More editions would follow over the next years as the Joy franchise would passed on to the succeeding generations of Irma’s family. Many changes would be made between their release, the most prominent of which include the following: old recipes being reworked to adapt with the evolving trends in cooking, such as ditching the use of canned mushroom soup for a scratch-made bechamel sauce; the addition of new recipes, with contributions from guest chefs; a shift in the style of writing, from the highly personable first edition to a more straightforward, almanac-like tone and back again; and most notably, the eventual introduction of a then-novel format listing ingredients within the procedures as they’re actually called in the recipe—a format now known as the ‘action method’. It taught many a novice housewife how to cook, and has sold about 18 million copies since its release.

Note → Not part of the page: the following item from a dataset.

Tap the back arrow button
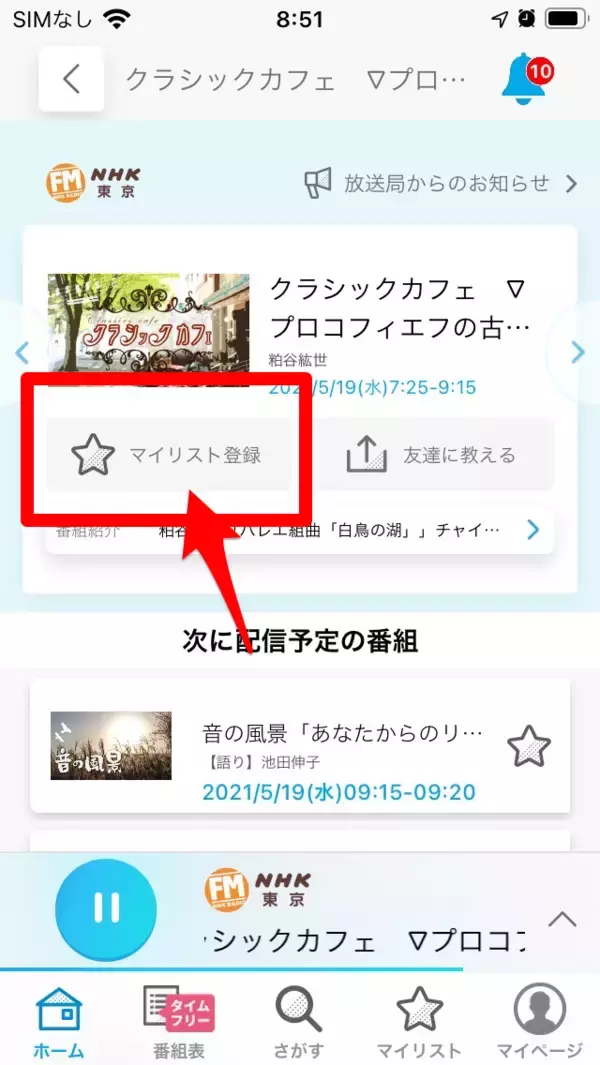Image resolution: width=600 pixels, height=1065 pixels. click(x=71, y=79)
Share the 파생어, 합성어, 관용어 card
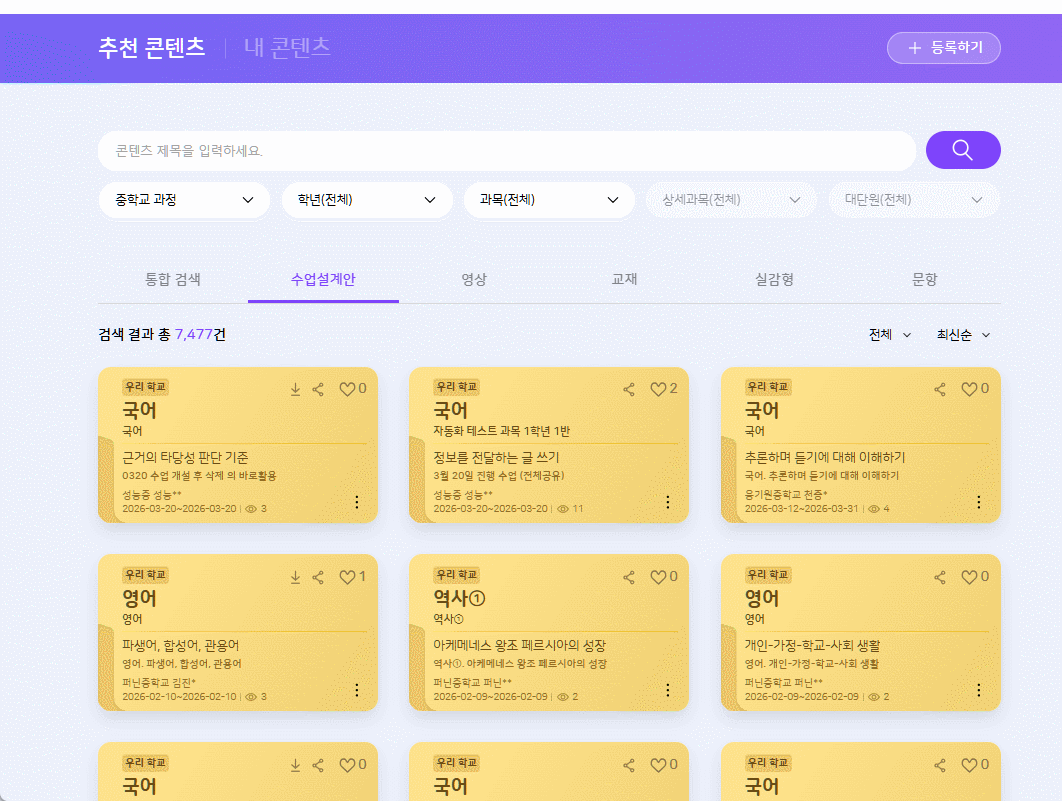Viewport: 1062px width, 801px height. pyautogui.click(x=318, y=577)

To this day, The Joy of Cooking is considered a culinary bible by many. Need a recipe for beef stew? Flip to page 479. Cheesecake? The book has seven different versions. Chocolate pudding? Eggplant parmigiana? Buttermilk biscuits? Tips on stocking and storing food in the pantry? You’ll find it all there. Joy has all the recipes you need (and didn’t know you’d need), from the building blocks (basics such as omelettes or mayonnaise) to the more elaborate (If you look hard enough you’ll find a recipe for braised bear). It might not have the best, most creative, most innovative recipes out there. But it’s extensive, comprehensive, and—like a true friend in the kitchen—reliable, allowing you to whip up just about any dish at moment’s notice.

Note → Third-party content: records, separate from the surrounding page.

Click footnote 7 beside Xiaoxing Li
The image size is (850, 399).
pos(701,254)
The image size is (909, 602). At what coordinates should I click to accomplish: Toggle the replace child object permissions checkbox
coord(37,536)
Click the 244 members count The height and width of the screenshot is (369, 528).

It was difficult to pick just one recipe in a sea of reliable classics, but I eventually settled on one of its more unusual entries: Joy’s take on Cincinnati-style chili, a specialty of the eponymous city in Ohio originally created by Macedonian immigrant Tom Kiradjieff in 1922. We chose it for its mix of flavors: beyond the standard beef and tomatoes, you get the warmth of spices like cinnamon and cloves, and the depth of chocolate that lingers in the background. You can take it plain (a.k.a. “one-way”) if you prefer, but for the full, authentic Cincinnati experience, we say go by the following serving suggestions: pile the mix on top of spaghetti noodles to have it “two-way”; top it off with shredded cheddar cheese for “three-way”; add chopped onions for “four-way”; and—to really take it to the highest level—add a smattering of red kidney beans to have it “five-way”. While the dish is far from hip or elegant (what with its kitschy, deliberately over-the-top character), a forkful of its complex but comforting flavors will convince you to keep this in your repertoire.

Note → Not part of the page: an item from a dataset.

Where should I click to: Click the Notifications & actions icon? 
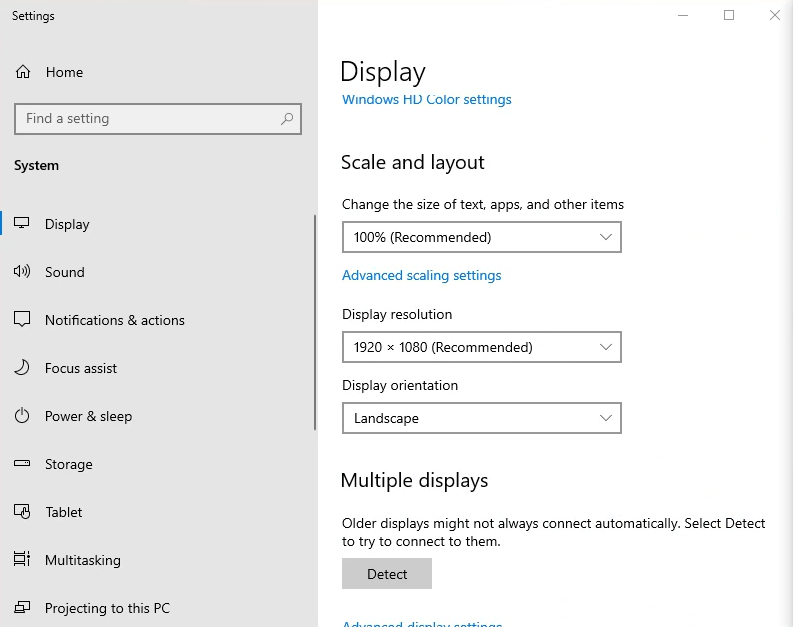pos(23,320)
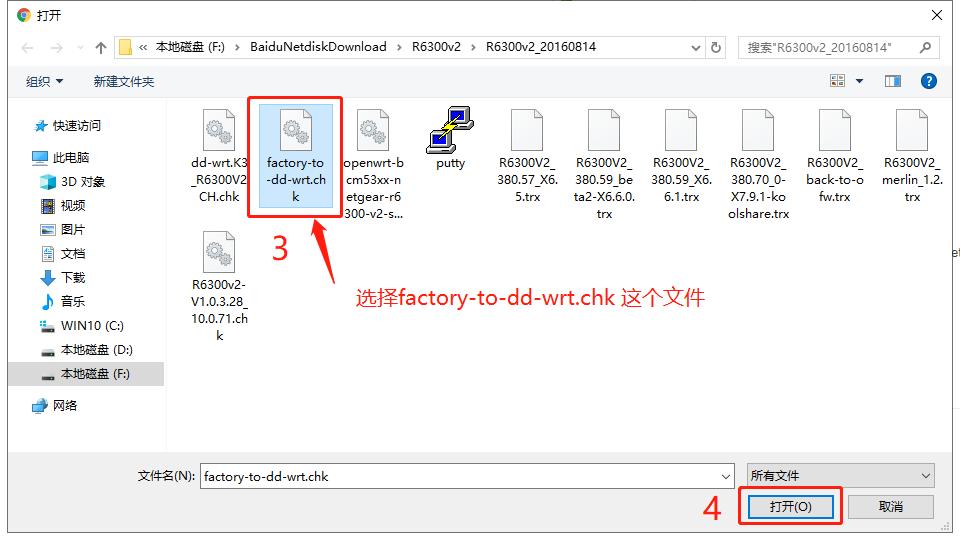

Cincinnati Chili Cockaigne

Adapted from The Joy of Cooking, 75th Anniversary Edition

Yield: 6 servings
Time: 3 hours (15 minutes prep / 2½ hours cooking / 15 minutes assembly)

ingredients: chili

  • 4 cups water
  • 2 lb ground beef chuck
  • 2 pcs onions, chopped finely
  • 5-6 pcs garlic cloves, crushed
  • 1 15-oz can tomato sauce or diced tomatoes
  • 2 tbsp cider vinegar
  • 1 tbsp worcestershire sauce
  • 10 pcs black peppercorns, ground
  • 8 pcs allspice berries, ground
  • 8 pcs cloves, ground
  • 1 bay leaf
  • 2 tsp salt
  • 2 tsp ground cinnamon
  • 1½ tsp ground cayenne pepper
  • 1 tsp ground cumin
  • ½ oz unsweetened chocolate, grated


  • 500g spaghetti, cooked
  • 225g cheddar cheese, grated
  • onions, chopped
  • red kidney beans, cooked
  • oyster crackers, optional
  • hot pepper sauce, optional

Procedure: chili

  1. Bring water to a boil.
  2. Add ground beef. Stir until separated, and reduce heat to a simmer.
  3. Add onions, garlic, tomato sauce, vinegar, and worcestershire sauce.
  4. Stir in ground black pepper, allspice, cloves, bay leaf, salt, cinnamon, red pepper, cumin, and unsweetened chocolate.
  5. Bring to a boil, then reduce heat to a simmer and cook for 2½ hours.
  6. Cool, uncovered, and refrigerate overnight.

PROCEDURE: assembly

  1. Skim off all or most of the fat from the chilled chili mixture and discard.
  2. Reheat the chili.
  3. For 2-way, serve over cooked spaghetti.
  4. For 3-way, top with grated cheddar.
  5. For 4-way, sprinkle onions on top of the cheese.
  6. For 5-way, top all with red kidney beans.
  7. Serve with oyster crackers and hot pepper sauce if desired.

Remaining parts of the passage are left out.